## Data items
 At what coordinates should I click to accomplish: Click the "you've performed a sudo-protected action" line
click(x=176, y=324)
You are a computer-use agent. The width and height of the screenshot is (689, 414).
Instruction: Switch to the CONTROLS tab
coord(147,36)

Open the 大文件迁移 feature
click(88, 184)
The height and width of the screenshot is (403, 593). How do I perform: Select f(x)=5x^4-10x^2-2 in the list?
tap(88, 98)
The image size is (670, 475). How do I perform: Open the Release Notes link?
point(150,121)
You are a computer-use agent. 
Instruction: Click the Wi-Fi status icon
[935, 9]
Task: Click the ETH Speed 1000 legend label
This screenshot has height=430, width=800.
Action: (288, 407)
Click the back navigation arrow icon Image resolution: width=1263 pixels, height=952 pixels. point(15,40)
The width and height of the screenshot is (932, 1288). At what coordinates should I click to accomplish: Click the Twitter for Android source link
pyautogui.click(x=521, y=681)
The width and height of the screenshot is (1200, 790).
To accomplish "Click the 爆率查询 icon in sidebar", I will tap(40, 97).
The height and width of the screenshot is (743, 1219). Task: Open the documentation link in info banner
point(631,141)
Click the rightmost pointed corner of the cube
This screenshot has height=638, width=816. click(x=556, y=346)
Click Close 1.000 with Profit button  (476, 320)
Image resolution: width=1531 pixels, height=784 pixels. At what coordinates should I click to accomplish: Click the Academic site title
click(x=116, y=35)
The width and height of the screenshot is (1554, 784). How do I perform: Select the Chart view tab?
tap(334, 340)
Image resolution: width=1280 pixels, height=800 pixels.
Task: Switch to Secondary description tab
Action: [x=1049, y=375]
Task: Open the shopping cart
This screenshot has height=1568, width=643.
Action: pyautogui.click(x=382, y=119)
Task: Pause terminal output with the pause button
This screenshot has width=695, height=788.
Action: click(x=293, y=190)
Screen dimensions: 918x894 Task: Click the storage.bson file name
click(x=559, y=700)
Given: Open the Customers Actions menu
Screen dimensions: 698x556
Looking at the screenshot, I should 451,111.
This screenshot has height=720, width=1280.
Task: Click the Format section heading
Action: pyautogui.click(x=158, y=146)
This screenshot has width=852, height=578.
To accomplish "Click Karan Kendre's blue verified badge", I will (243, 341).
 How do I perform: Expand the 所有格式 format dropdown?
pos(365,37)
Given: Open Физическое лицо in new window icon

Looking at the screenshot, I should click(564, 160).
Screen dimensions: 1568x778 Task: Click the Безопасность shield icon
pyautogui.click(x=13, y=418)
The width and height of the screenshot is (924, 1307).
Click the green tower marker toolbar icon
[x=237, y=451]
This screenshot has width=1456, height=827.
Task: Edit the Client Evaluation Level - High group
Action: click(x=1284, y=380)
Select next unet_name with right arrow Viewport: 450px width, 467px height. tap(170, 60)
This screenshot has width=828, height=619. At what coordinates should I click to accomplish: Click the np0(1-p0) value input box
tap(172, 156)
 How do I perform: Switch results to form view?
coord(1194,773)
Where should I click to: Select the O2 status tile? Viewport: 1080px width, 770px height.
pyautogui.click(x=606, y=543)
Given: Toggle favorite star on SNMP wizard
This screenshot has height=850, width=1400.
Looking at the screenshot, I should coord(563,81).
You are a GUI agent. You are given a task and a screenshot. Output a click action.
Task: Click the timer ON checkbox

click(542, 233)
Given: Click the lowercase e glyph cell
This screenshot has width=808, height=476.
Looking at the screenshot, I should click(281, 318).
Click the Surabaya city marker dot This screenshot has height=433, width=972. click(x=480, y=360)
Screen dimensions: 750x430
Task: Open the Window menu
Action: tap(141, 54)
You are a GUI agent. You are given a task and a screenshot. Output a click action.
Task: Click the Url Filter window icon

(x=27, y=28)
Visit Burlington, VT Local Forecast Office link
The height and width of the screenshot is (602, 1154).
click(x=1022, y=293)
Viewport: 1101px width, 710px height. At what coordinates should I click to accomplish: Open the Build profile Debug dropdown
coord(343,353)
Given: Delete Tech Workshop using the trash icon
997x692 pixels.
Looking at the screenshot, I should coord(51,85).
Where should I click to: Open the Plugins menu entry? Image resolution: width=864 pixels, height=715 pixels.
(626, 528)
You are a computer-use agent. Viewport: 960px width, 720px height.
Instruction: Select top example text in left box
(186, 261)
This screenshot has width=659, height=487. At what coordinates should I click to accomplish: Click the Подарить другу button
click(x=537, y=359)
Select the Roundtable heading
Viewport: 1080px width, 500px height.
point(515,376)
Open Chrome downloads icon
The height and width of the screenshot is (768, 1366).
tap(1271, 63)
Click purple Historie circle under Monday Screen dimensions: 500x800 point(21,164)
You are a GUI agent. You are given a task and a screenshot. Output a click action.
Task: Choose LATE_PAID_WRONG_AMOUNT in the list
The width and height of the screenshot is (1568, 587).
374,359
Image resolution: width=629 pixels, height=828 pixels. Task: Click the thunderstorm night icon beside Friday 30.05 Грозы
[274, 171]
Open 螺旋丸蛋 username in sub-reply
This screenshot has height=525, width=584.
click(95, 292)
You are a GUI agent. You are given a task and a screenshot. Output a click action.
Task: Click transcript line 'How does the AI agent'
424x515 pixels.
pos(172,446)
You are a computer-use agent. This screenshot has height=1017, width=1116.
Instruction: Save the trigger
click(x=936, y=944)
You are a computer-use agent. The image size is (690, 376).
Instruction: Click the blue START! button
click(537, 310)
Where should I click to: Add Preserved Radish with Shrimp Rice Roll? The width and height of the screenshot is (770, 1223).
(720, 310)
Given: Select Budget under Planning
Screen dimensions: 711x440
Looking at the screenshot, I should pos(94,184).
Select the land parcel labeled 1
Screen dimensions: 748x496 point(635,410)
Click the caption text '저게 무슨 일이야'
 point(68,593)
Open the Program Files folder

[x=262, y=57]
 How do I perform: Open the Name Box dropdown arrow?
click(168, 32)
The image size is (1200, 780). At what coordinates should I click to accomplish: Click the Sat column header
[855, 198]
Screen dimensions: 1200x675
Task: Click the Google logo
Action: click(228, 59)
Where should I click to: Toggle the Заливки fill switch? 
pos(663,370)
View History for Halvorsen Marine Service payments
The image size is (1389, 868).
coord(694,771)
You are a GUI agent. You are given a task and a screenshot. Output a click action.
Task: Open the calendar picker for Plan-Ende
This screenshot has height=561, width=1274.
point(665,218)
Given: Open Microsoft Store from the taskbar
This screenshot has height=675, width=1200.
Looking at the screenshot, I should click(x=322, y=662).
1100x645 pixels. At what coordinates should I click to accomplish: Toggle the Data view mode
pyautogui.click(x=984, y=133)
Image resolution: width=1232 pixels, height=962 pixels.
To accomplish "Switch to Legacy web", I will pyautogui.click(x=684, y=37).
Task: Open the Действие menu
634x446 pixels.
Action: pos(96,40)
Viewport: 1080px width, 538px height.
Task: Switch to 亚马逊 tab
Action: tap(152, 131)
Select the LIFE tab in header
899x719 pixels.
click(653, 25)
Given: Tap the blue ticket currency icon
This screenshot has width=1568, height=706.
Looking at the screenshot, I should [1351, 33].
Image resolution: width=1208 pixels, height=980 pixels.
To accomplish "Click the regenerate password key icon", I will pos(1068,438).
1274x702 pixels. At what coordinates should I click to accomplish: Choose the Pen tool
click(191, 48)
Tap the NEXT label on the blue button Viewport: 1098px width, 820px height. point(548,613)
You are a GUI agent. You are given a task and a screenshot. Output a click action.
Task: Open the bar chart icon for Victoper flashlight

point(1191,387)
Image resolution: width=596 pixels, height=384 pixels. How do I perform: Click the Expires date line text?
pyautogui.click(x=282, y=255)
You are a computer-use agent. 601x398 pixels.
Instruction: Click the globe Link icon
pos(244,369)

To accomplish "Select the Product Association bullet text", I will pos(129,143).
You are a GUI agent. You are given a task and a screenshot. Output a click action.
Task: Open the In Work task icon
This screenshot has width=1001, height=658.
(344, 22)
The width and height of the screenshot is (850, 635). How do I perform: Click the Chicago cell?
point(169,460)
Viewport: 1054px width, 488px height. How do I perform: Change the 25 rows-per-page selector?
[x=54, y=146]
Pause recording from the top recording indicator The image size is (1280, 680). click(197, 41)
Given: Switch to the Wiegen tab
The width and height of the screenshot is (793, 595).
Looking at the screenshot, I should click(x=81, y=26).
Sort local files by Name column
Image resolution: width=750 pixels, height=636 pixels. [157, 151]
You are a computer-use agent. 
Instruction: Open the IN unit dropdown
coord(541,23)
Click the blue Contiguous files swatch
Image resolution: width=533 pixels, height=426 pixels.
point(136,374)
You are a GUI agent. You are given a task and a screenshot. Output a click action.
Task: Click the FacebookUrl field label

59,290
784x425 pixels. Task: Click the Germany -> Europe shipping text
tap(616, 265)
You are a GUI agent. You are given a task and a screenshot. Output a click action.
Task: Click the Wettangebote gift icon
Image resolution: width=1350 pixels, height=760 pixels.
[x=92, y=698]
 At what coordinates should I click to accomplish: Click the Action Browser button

## Task brief
In the data above, count the lines where the word "Pause" appears; reply with the number only.

## Reply to the exercise
2